Completed Inmost.
It’s a relatively short and purposefully easy game. Even if you get killed, you usually respawn nearby. There isn’t much backtracking, and puzzles don’t have many options.
Something between metroidvania and limboid. Cold dark palette. Heavily story-driven, switching between at least 3 different characters that play differently. With the middle-aged man it’s about solving enviromental puzzles, or luring enemies into traps.
With a knight, it’s more about hitting everything with a sword and rolling, but he can’t jump – only use grappling hook in specific areas.
With the girl, it’s also about puzzle solving, but there are no enemies.
Some of the cool action sequences are just that: scenes. Not even QTE.
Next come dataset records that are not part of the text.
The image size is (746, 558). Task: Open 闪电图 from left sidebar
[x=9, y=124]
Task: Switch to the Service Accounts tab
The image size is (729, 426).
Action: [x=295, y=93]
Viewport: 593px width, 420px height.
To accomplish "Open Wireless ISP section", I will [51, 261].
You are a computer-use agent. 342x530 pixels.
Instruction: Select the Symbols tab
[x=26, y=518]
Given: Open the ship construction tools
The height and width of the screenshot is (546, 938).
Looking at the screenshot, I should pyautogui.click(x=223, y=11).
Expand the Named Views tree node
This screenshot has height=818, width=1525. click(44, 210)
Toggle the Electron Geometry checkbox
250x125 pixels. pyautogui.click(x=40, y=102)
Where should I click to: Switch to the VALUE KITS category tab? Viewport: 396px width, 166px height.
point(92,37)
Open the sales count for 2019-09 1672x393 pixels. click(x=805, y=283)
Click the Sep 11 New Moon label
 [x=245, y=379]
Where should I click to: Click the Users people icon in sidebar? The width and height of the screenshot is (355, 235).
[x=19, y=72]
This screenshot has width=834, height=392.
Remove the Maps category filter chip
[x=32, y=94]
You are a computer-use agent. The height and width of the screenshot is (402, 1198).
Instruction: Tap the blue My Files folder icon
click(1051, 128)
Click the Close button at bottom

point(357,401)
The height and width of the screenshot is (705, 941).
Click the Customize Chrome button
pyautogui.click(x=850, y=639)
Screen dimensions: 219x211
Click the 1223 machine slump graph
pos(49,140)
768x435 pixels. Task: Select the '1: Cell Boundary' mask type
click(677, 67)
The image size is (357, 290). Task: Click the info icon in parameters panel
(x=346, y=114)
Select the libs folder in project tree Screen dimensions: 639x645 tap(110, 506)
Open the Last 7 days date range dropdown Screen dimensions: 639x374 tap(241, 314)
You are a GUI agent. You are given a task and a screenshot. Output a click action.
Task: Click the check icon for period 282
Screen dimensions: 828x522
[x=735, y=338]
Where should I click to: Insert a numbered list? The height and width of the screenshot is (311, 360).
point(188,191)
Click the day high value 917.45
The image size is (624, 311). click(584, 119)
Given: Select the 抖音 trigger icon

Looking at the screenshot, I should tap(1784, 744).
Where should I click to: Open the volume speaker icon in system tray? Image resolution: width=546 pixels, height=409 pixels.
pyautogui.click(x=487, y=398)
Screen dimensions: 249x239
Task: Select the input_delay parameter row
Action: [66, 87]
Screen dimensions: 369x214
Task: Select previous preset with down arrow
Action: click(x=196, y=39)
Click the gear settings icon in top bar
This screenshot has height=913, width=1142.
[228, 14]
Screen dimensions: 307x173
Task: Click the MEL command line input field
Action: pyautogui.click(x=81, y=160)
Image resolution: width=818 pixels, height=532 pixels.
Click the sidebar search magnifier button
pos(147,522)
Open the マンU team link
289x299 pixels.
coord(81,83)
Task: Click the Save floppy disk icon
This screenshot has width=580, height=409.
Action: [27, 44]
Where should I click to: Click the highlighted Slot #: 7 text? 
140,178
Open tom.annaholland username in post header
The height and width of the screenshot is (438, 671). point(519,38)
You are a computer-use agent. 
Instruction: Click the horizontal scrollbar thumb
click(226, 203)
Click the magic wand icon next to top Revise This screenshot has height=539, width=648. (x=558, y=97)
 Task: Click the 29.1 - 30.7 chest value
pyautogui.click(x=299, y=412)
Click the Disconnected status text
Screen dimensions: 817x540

Storywise, it’s surprisingly straightforward. What I mean by that is that you don’t need to read secret item descriptions or find bloody bananas to understand most of it.
A girl is being bullied at school and commits suicide. The mother blames the father. The father, in the meantime, rescues another girl from a burning building, and and attempts to raise her as his own.
The mother doesn’t accept her, is driven to madness, and eventually kills the father and dies herself (I don’t think she commits suicide, she dies from a stab in her stomach). The grandad hears about this, rushes to find the girl and adopts her.
Good, non-trivial story, with a lot of unraveling to do.